• [Instructions for the task]: Reproduce verbatim the line containing "Task: Click Añadir a la cesta button" and every line that follows it through the end of the entries below, omitting all pictures.

##### Material provided #####

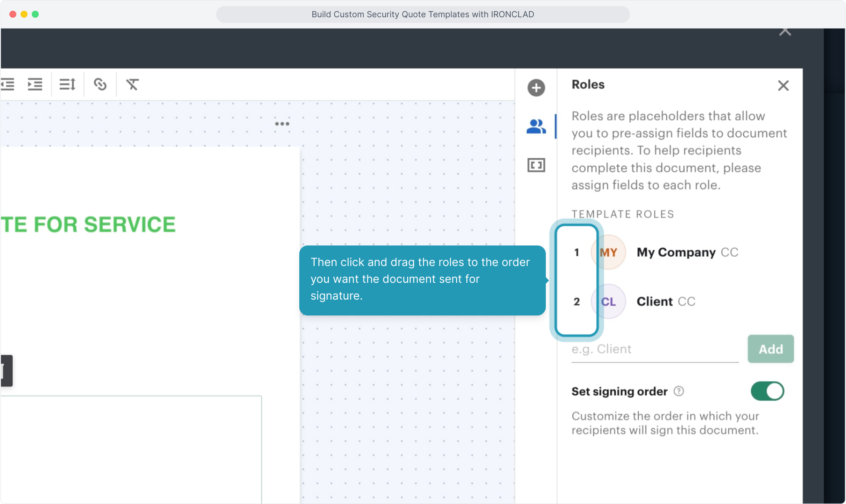Close the Roles panel

click(x=783, y=85)
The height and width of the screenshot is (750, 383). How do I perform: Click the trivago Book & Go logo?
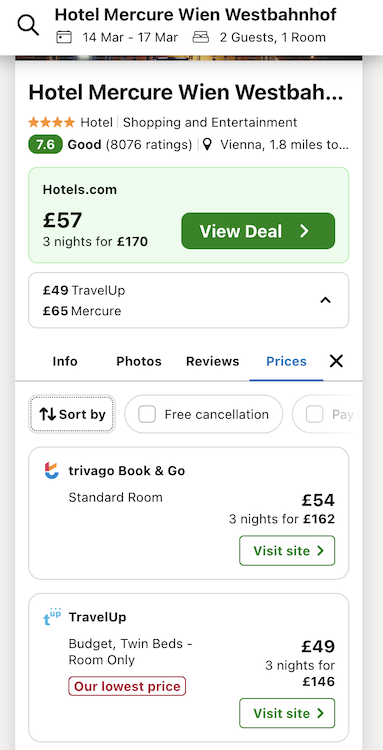(51, 471)
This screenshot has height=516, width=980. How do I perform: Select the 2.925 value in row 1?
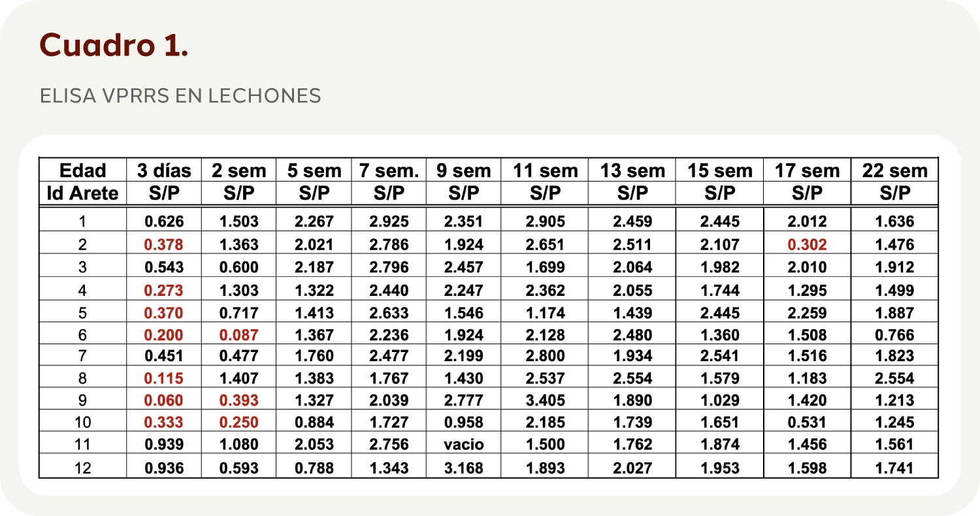pos(389,222)
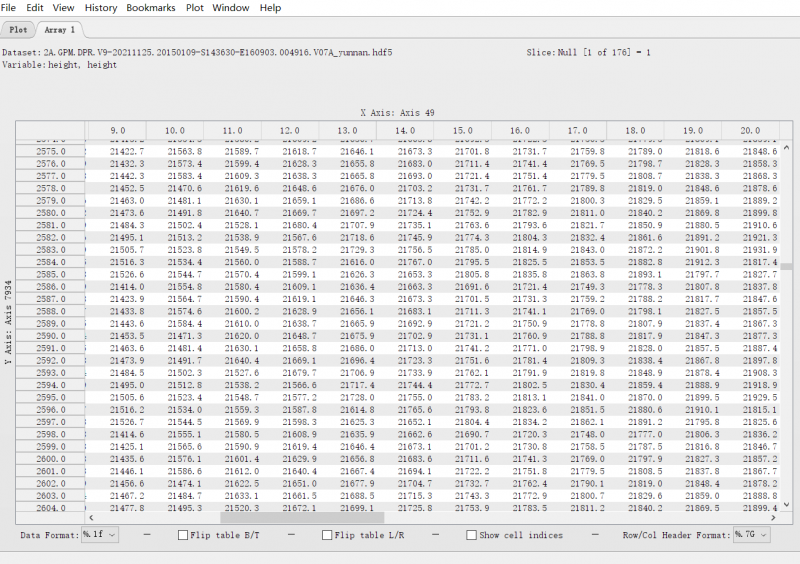Click the horizontal scrollbar left arrow
Viewport: 800px width, 564px height.
tap(90, 518)
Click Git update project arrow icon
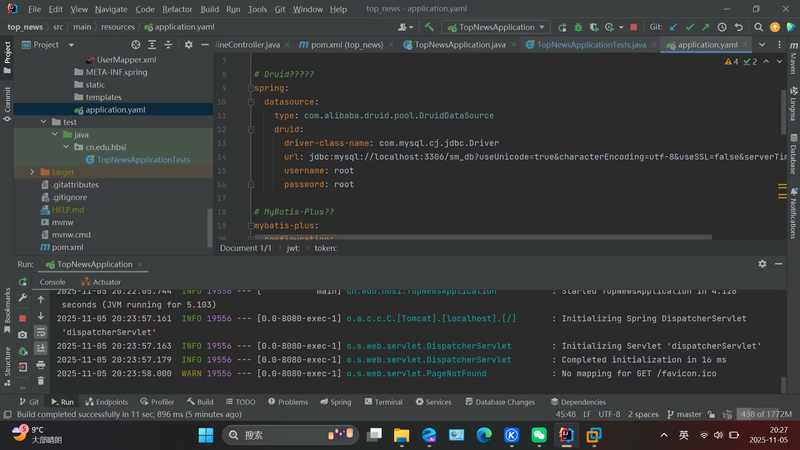The image size is (800, 450). [x=675, y=27]
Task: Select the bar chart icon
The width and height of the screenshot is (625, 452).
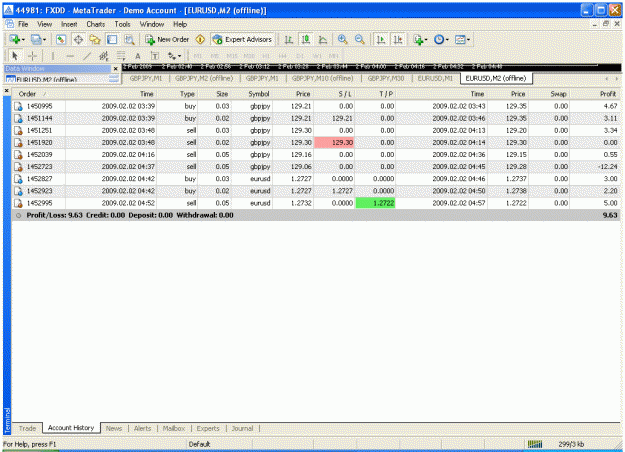Action: [289, 39]
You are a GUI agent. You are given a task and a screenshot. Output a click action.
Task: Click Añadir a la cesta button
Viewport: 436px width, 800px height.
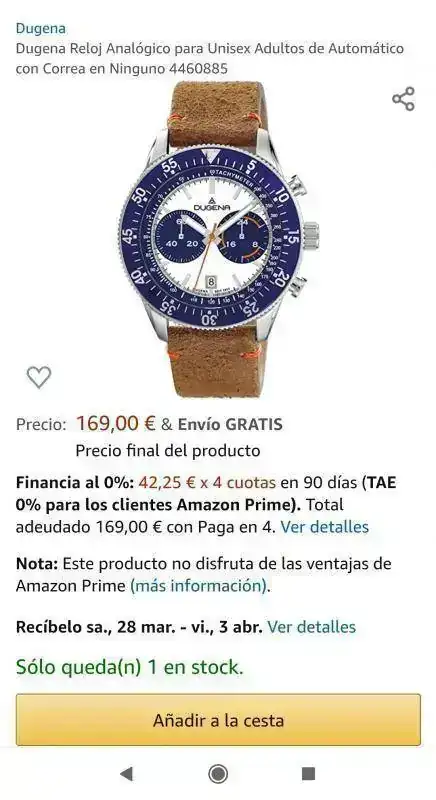(x=218, y=720)
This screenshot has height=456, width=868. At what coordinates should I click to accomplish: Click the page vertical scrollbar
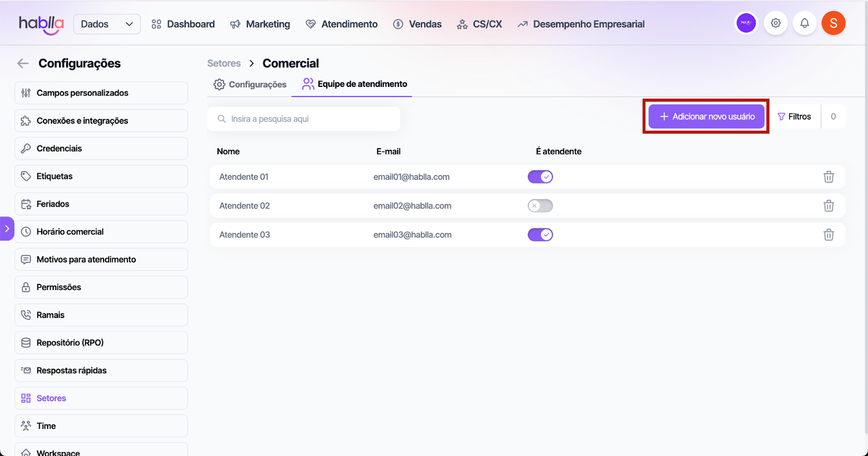(x=866, y=217)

#####

• [Response area]:
Task: Click Añadir a la cesta button
Viewport: 436px width, 800px height.
(x=218, y=720)
This screenshot has height=456, width=868. At what coordinates should I click to accomplish: Click the page vertical scrollbar
(x=866, y=217)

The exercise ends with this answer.